In Silicon Valley, we routinely work across time zones as members of an always-connected global village. Awake before dawn to get a jump on critical developments from the East Coast; connecting with European partners on the drive to work; meetings throughout the day with colleagues across North America; teleconferences in the afternoon with vendors in Asia; finally wrapping up from home with Indian suppliers on the opposite side of the globe, thirteen-and-a-half hours ahead of California. In very real ways, the workday never ends. And while the economy has adjusted to globalism, the human circadian rhythm has not.

 Nor has communication technology. The conference call, the backbone of the modern collaborative economy, is mind-bendingly awful; a soul-crushing “user experience.”

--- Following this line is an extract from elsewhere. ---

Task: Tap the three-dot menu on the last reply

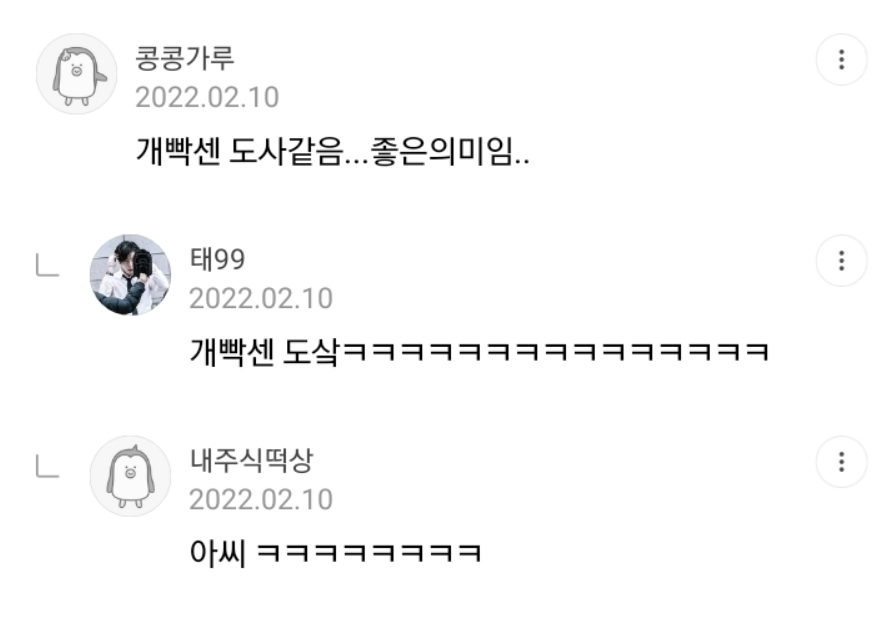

I understand if you are not following me at this point, particularly if you do not spend much time in the corporate world. The crystalline clarity of consumer services such as  Facetime and Skype is a world apart from the pricey, bandwidth-throttled offerings of AT&T and other major telecommunications vendors embedded within the world’s largest corporations. Trust me, your first globe-spanning call where room acoustics, background noise, and signal compression combine to render three out of every four words unintelligible is a real eye-opener (and headache-inducer). Fortunately, as a longtime ham radio operator, carrying on a conversation when unsure of what the other party is saying is standard operating procedure for me.  

But why should obsolete radio skills be necessary in 2014’s connected economy? Two-way communications links are no longer subject to the vagaries of ionospheric signal propagation; bandwidth long ago ceased being a precious resource to be meted out with the utmost care; our smartphones connect us with people and information of interest without users entering memorized IP addresses or other multi-digit codes, freeing us entirely of the need to “dial” numbers … except when we don our corporate robes to reenact the sacred rite of the conference call.

Every problem creates a market opportunity. There are, of course, a great many videoconference and telepresence solutions being hawked to the technoscenti. Unfortunately, these six-figure installations are, so far, too persnickety, often refusing to play well with others. Just yesterday, after 15 minutes of fiddling ineffectually with the video link, I defaulted to the trusty, tinny Polycom and, after several attempts, got the lengthy string of numbers entered correctly.

“What was that you said? Can you repeat that?” 

“Oh, nothing. Can we catch up by email?”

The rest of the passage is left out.